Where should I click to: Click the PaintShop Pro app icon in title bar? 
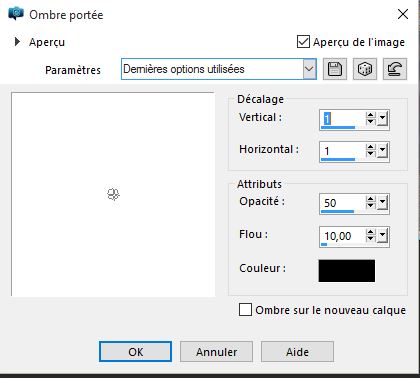coord(16,14)
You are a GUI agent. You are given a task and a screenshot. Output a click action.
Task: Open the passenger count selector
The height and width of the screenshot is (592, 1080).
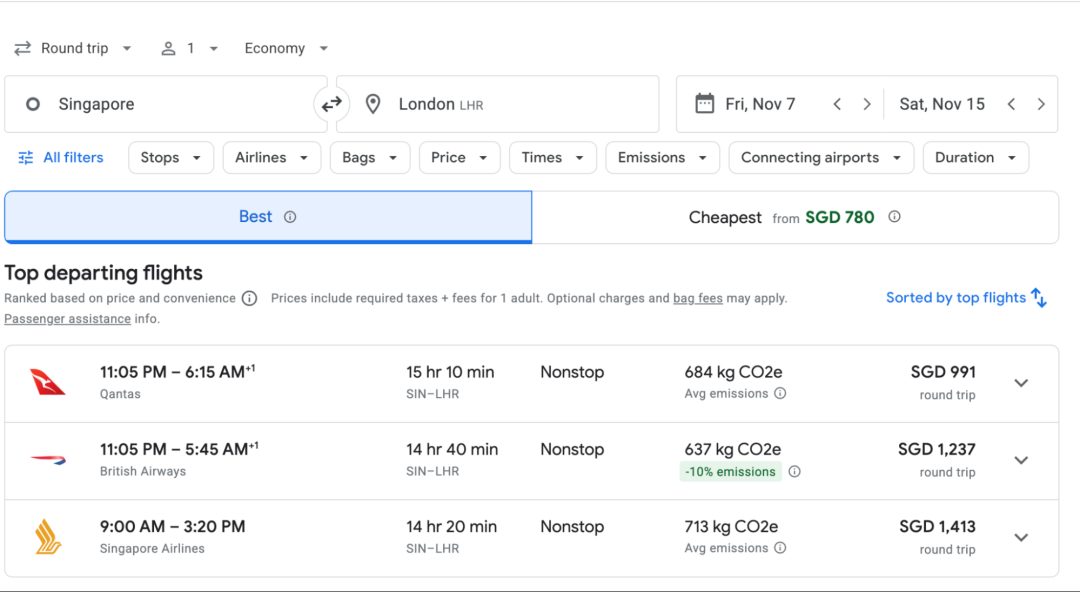(189, 48)

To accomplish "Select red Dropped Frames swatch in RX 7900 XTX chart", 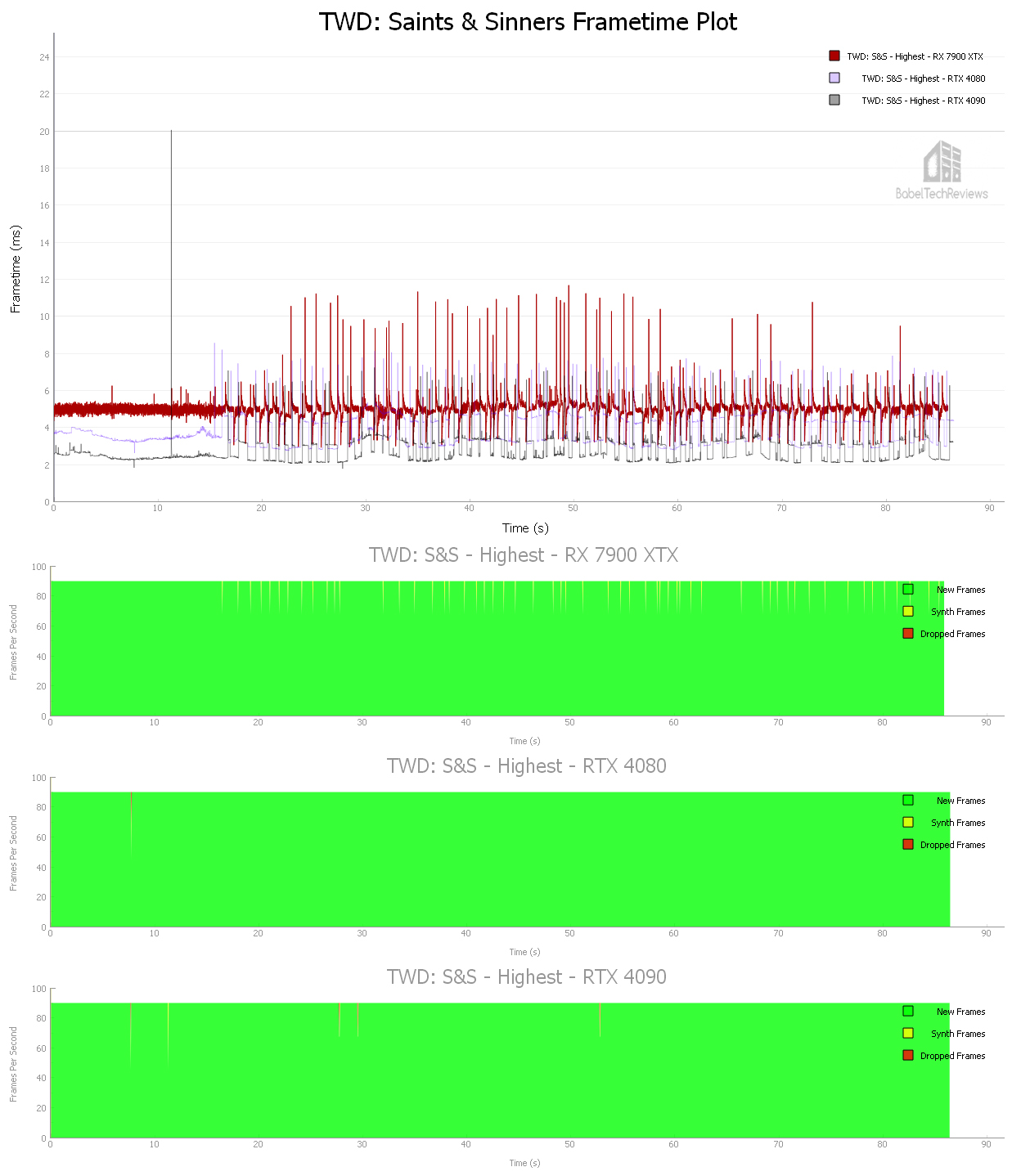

- _Task directions_: Reproduce exactly the lines from the one with "Task: Open the passenger count selector" to the bottom of the listing, both ends included, and nothing else. Skip the pictures.

- _Solution for this task_:
Task: Open the passenger count selector
The height and width of the screenshot is (592, 1080).
(189, 48)

To accomplish "Select red Dropped Frames swatch in RX 7900 XTX chart", 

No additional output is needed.